Task data:
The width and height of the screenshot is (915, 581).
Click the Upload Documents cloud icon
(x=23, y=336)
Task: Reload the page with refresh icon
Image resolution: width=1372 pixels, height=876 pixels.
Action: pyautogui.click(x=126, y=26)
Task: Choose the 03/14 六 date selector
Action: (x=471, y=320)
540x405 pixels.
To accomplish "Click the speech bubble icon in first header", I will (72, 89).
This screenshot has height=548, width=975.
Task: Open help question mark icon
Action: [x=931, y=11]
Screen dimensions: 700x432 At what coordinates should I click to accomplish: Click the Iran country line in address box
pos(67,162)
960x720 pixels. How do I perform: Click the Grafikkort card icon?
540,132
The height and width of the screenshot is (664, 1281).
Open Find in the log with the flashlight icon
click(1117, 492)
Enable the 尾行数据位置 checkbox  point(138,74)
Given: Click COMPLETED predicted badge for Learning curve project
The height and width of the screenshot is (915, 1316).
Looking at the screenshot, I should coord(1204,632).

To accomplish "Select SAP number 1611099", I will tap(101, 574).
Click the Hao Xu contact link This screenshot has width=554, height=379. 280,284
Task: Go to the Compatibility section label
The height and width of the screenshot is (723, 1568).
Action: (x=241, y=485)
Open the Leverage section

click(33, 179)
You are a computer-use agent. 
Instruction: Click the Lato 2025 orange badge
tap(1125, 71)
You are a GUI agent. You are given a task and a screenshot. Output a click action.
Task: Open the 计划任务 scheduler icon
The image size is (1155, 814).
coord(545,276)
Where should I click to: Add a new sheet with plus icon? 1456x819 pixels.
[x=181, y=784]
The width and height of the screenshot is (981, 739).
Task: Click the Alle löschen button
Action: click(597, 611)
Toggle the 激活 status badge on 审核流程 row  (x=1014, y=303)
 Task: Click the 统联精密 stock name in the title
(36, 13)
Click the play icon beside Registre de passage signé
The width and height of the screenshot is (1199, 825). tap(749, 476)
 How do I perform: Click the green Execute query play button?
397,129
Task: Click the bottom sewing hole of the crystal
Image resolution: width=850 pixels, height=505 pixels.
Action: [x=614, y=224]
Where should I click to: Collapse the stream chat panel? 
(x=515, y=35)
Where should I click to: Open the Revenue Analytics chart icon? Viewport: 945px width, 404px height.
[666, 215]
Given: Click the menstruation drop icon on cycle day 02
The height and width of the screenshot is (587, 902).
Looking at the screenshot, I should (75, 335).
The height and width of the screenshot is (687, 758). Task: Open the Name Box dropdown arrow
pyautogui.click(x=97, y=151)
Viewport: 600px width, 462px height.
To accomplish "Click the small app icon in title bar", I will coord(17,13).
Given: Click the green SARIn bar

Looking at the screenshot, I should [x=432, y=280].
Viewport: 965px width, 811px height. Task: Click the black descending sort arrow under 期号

Task brief: Each line from the one containing "Task: Click the 统联精密 stock name in the title" through the end of the entries, both included, is to be returned exactly, with no other lines.

Answer box:
 Task: Click the 统联精密 stock name in the title
(36, 13)
Click the play icon beside Registre de passage signé
The width and height of the screenshot is (1199, 825). tap(749, 476)
 How do I perform: Click the green Execute query play button?
397,129
Task: Click the bottom sewing hole of the crystal
Image resolution: width=850 pixels, height=505 pixels.
Action: [x=614, y=224]
Where should I click to: Collapse the stream chat panel? 
(x=515, y=35)
Where should I click to: Open the Revenue Analytics chart icon? Viewport: 945px width, 404px height.
[666, 215]
Given: Click the menstruation drop icon on cycle day 02
The height and width of the screenshot is (587, 902).
Looking at the screenshot, I should (75, 335).
The height and width of the screenshot is (687, 758). Task: Open the Name Box dropdown arrow
pyautogui.click(x=97, y=151)
Viewport: 600px width, 462px height.
To accomplish "Click the small app icon in title bar", I will coord(17,13).
Given: Click the green SARIn bar

Looking at the screenshot, I should [x=432, y=280].
Viewport: 965px width, 811px height. Task: Click the black descending sort arrow under 期号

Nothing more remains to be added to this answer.